**Required work**
Pull out each line of the records below that contains the string "computer". Case counts.
-------
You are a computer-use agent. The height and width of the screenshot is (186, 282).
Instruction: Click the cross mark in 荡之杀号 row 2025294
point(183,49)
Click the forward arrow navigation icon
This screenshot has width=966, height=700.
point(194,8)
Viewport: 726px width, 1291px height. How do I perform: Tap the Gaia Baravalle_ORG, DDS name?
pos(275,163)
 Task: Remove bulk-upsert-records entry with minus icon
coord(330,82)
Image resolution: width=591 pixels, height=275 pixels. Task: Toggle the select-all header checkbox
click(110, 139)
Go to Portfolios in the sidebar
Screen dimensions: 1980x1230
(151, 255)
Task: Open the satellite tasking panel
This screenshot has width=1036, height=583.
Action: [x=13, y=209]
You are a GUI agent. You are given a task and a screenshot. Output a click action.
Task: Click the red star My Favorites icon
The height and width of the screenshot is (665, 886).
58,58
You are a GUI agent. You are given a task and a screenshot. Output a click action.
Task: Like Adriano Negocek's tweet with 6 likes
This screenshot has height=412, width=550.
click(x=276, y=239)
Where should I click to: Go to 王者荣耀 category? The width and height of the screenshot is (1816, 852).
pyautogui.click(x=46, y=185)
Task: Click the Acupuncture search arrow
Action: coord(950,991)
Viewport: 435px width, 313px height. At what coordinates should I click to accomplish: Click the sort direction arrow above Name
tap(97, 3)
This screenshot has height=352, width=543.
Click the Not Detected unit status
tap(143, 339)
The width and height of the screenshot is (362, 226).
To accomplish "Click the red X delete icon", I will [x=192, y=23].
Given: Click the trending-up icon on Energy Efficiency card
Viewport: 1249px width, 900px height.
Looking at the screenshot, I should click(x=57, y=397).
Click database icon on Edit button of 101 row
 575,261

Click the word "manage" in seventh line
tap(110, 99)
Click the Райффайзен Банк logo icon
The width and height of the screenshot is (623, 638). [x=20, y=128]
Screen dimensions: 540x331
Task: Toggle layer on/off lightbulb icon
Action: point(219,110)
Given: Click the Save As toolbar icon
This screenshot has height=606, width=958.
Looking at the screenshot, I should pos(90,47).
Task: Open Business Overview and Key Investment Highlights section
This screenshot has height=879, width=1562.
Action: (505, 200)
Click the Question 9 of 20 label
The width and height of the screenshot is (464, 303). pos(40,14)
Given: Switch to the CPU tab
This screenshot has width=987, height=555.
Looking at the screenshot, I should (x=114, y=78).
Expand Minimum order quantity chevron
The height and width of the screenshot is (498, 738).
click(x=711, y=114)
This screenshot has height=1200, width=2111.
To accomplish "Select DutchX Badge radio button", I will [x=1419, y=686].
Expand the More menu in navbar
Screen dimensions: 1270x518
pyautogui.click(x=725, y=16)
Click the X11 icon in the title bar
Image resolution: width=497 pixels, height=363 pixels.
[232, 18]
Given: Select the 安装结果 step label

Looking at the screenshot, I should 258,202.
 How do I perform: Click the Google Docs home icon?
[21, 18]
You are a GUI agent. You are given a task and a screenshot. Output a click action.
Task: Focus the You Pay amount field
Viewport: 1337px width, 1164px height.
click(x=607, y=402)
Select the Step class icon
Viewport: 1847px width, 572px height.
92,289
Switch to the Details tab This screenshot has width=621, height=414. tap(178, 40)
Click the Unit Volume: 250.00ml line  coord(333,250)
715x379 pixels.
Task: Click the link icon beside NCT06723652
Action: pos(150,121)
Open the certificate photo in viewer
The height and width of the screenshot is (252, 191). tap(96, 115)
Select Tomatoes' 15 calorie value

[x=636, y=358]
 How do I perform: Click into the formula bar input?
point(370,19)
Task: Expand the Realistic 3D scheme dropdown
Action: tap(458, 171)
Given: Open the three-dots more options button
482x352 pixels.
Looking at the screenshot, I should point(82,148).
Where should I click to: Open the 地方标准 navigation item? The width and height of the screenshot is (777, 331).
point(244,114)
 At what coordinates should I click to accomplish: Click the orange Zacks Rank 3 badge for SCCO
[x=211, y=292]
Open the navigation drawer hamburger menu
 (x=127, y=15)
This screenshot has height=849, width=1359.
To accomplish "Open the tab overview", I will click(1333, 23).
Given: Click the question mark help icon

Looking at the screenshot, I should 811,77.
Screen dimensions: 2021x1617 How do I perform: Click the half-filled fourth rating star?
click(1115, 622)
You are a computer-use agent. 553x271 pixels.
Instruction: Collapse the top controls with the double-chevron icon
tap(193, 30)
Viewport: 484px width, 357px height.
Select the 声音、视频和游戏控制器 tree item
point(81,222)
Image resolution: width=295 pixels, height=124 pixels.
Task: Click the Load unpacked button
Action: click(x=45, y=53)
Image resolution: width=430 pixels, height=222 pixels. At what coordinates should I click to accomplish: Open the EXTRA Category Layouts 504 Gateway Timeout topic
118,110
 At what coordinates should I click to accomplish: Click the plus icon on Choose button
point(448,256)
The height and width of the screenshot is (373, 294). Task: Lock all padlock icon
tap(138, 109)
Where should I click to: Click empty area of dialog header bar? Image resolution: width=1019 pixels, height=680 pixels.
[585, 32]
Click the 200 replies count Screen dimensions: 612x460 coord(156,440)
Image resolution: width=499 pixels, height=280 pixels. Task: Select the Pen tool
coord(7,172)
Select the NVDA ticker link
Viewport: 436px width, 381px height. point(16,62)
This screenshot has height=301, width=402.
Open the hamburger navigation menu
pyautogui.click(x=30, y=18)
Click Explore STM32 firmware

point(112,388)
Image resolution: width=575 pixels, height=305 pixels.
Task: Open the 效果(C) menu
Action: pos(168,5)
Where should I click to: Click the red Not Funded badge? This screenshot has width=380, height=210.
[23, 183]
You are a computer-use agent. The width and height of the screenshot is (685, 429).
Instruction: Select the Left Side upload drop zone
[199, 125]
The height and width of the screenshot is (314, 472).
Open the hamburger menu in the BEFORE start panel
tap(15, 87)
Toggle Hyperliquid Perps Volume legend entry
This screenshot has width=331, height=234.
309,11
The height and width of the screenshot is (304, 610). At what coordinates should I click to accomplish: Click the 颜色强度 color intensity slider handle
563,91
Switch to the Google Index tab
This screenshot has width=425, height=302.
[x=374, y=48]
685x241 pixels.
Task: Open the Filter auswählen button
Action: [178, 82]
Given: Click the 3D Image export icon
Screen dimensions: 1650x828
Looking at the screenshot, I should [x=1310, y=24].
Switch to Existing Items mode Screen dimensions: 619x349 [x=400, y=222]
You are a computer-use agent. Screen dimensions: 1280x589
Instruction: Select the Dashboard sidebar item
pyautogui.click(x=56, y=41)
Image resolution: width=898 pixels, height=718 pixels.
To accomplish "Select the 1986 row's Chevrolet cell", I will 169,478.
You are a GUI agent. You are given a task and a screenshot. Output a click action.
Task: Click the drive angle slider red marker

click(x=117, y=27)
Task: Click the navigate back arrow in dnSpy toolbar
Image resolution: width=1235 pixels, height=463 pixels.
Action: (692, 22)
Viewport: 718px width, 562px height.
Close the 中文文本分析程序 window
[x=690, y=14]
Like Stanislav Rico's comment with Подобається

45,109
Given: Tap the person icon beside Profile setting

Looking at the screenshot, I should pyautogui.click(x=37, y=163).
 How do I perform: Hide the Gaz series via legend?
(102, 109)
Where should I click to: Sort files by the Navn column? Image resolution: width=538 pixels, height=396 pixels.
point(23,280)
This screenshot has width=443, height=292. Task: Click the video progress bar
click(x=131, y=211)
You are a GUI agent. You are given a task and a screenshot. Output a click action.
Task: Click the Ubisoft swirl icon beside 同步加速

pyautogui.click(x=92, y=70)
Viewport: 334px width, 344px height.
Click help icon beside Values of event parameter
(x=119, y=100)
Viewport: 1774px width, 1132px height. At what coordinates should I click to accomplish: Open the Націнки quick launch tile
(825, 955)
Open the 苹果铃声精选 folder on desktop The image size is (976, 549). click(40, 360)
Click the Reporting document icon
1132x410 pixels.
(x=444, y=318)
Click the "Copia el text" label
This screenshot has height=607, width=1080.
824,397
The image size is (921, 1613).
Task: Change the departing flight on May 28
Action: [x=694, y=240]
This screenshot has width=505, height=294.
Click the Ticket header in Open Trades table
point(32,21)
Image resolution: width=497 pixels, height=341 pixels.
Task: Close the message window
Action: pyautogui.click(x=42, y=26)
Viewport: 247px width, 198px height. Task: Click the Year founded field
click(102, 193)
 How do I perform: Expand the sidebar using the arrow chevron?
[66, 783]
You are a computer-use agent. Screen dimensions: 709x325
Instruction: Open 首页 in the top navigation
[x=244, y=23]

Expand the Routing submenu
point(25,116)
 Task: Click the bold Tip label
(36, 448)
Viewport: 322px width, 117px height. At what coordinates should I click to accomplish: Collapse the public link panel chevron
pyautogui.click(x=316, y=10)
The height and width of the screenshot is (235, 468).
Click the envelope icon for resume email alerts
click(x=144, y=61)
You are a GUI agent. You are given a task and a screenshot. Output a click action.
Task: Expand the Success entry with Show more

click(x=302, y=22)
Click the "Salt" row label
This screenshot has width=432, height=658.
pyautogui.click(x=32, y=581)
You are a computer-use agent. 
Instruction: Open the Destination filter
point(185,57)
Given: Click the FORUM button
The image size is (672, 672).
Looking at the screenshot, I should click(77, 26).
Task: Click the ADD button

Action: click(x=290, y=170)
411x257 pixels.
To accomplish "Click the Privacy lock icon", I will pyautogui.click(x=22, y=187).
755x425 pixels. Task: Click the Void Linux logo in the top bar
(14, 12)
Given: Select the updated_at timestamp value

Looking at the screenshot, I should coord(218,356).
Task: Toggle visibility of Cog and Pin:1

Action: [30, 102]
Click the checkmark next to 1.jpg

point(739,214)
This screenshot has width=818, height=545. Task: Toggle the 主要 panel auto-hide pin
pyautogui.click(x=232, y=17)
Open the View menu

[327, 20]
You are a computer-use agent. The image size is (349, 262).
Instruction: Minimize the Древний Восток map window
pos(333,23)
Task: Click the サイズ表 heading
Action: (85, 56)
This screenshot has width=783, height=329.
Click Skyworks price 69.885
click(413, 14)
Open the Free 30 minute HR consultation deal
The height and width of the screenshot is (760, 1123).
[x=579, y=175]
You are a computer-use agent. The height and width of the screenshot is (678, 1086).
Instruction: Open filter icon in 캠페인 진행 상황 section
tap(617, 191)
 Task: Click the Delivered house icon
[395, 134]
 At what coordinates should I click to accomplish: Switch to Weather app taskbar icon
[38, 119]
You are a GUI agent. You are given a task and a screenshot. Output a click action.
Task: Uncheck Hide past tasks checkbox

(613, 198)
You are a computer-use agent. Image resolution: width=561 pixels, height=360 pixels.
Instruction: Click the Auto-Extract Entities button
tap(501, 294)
-------
**The solution**
You are a computer-use agent. The height and width of the screenshot is (186, 282).
You are a computer-use agent. 553x271 pixels.
You are a computer-use agent. The width and height of the screenshot is (685, 429).
You are a computer-use agent. Screen dimensions: 1280x589
You are a computer-use agent. Screen dimensions: 709x325
You are a computer-use agent. 
You are a computer-use agent. The image size is (349, 262).
You are a computer-use agent. The height and width of the screenshot is (678, 1086).
You are a computer-use agent. Image resolution: width=561 pixels, height=360 pixels.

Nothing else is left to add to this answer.